Nein, ich wollte das nicht! Es muß eine Veränderung eintreten, ich bin nur die Vermittlerin.
Sie ballte die Hände zu Fäusten, während sie das Gelübde wiederholte. Wenn sich keine andere Sibylle zu diesem Rennen gestellt hatte, dann lag es wahrscheinlich nur daran, daß keine andere die Wahrheit kannte.
    Keine weiß es.
Sie konnte das ganze Spektrum an Motiven, Ambitionen und Wünschen an den Gesichtern ablesen, das die Läuferinnen hierher gezogen hatte: manche waren einfach nur machthungrig (obwohl die Macht der Sommerkönigin eher rituell als reell war), manchen ging es um die Ehre, manchen auch nur um das flotte Leben, das man sich als Inkarnation der Herrin genehmigen konnte, manche hatten einfach nur Freude an der Teilnahme an einem Wettstreit als Teil des Rituals, ohne sich darum zu kümmern, ob sie gewannen oder verloren.

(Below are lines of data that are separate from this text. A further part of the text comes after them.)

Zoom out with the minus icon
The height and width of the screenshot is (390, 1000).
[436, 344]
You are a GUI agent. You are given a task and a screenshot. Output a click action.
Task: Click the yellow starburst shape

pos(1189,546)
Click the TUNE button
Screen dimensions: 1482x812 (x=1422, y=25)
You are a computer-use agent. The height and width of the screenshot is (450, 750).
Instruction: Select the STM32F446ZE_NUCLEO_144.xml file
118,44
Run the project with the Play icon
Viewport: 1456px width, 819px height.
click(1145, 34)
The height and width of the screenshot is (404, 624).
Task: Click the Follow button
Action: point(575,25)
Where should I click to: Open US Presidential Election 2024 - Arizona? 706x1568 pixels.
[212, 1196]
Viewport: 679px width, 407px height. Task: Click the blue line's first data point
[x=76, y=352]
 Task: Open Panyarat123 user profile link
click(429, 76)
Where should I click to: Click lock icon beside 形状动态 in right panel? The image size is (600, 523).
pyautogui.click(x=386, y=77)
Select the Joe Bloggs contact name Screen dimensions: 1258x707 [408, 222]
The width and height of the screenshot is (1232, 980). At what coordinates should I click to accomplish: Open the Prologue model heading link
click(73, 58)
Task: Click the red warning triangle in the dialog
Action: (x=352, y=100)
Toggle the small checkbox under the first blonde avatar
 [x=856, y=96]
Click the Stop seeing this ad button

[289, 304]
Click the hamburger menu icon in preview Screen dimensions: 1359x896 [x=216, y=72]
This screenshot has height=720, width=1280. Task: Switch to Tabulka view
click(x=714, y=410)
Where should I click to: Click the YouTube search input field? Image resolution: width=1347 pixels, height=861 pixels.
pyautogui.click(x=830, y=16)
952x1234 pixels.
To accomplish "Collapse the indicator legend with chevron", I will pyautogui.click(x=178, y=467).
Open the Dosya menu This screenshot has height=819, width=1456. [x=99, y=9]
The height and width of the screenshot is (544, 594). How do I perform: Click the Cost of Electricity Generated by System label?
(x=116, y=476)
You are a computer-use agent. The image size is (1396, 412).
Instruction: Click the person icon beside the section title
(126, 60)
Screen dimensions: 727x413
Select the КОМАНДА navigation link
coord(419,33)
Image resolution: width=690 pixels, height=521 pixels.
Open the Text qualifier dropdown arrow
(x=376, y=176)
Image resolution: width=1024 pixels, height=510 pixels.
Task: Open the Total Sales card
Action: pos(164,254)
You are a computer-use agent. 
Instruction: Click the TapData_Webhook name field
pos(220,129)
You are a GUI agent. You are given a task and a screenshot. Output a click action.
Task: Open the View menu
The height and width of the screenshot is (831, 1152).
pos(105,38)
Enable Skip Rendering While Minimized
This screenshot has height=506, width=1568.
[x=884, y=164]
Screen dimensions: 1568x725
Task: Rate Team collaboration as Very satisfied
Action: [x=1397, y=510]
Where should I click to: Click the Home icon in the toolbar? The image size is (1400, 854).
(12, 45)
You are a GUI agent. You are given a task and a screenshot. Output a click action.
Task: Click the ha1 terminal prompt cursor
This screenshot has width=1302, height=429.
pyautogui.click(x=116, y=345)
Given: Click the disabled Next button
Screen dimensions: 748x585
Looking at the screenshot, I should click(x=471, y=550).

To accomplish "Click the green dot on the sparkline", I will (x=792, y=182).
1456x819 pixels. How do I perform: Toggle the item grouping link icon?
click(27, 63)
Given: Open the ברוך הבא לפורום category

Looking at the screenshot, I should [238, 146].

Und keine weiß, was in Wirklichkeit auf dem Spiel steht, außer mir.
    Sie ballte die Hände zu Fäusten, als die Spannung in ihrem Innern wieder tiefe Wunden zu reißen begann, und drängte sich nach vorne, bis sie das Startband sehen konnte. Die Älteste der Goodventures bat um Ruhe und verlas die Regeln. Bei diesem Rennen mußte sie nicht die erste sein, sie mußte sich lediglich unter den geheiligten ersten dreiunddreißig befinden – und der Parcour war nicht besonders lang, er sollte jedoch gewährleisten, daß die Kräftigsten eine Chance bekamen. Doch hinter ihr waren noch hundert Frauen ... zweihundert, sie konnte sie von ihrem Platz aus nicht einmal alle überblicken.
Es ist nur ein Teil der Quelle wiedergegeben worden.